死にたい気持ちが痛いほどわかるから
弘道 脊髄梗塞は生命保険が保障する三大疾病の対象外なんだよね。心筋梗塞や脳卒中に比べて患者数が少なすぎて、見落とされているとしか思えない。
久美子 弘道さんは歩けるまでに回復したけど、排泄障害はあるし、リハビリはずっと続けなくちゃならないのにね。今回、この病気を広く知ってもらえたことが改善のきっかけになるといいね。
弘道 そうだね。僕は今後もリハビリを続けて、スムーズに歩けるようになりたいし、しびれや排泄障害も克服したい。脊髄梗塞は今のところ治療法もないし完治もない。でも、ここまでできるようになるんだという症例が作れたら、同じ病気の人を勇気づけられると思うから。

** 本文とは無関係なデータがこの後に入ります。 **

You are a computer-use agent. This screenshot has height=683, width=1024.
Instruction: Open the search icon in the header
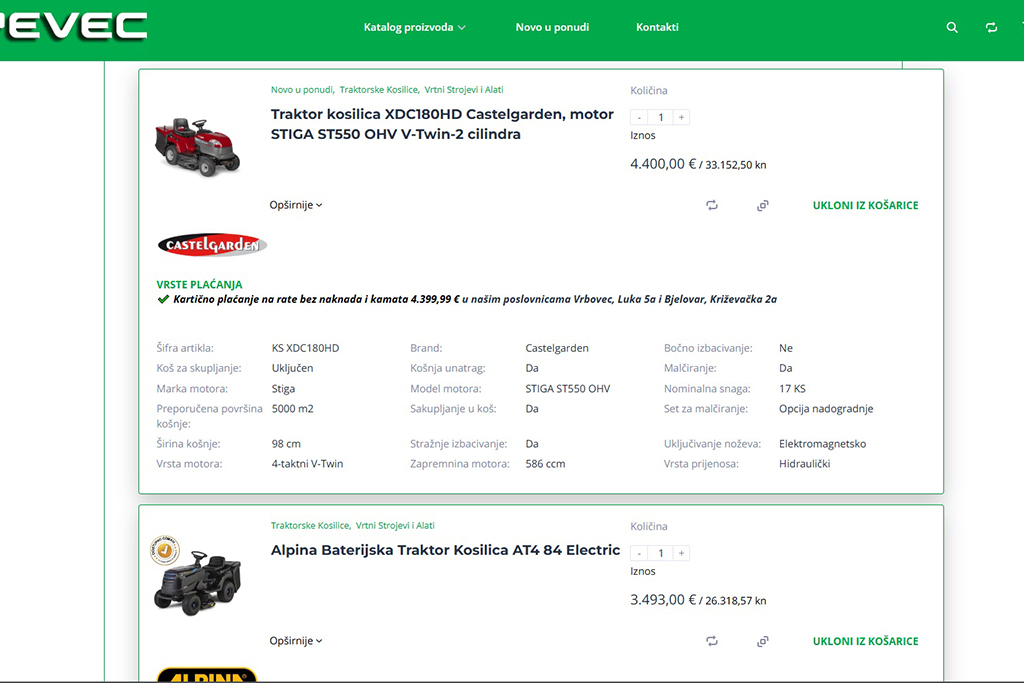(x=951, y=27)
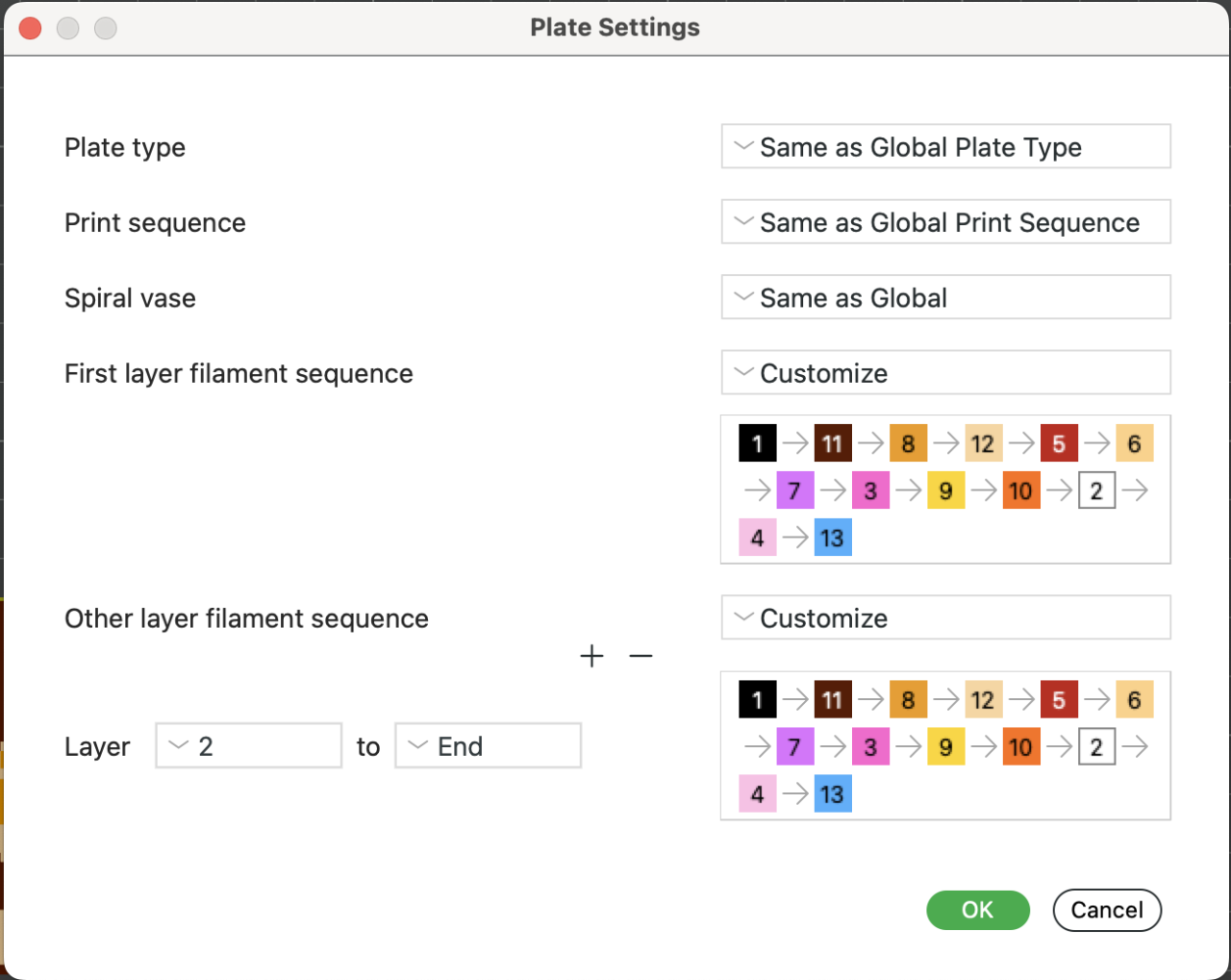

久美子 今もバランス感覚を取り戻すために、毎日ハードなリハビリをしているものね。それ以外にも、近くの公園でデコボコの階段を上ったり下りたり。「不便な場所を転ばないように歩くのがリハビリです」という、リハビリ病院の教えね。
弘道 それとね、以前の僕は自殺する人の気持ちがわからなかったけれど、今は死にたいと思ってしまう人の気持ちが痛いほどわかる。「生きてるだけでいい」って言葉に救われたことも含めて、そういうことも発信していきたい。
久美子 あとは、二人でずっとやってきた、親子体操教室も。
弘道 それは僕のライフワークだから、死ぬまで続けるよ。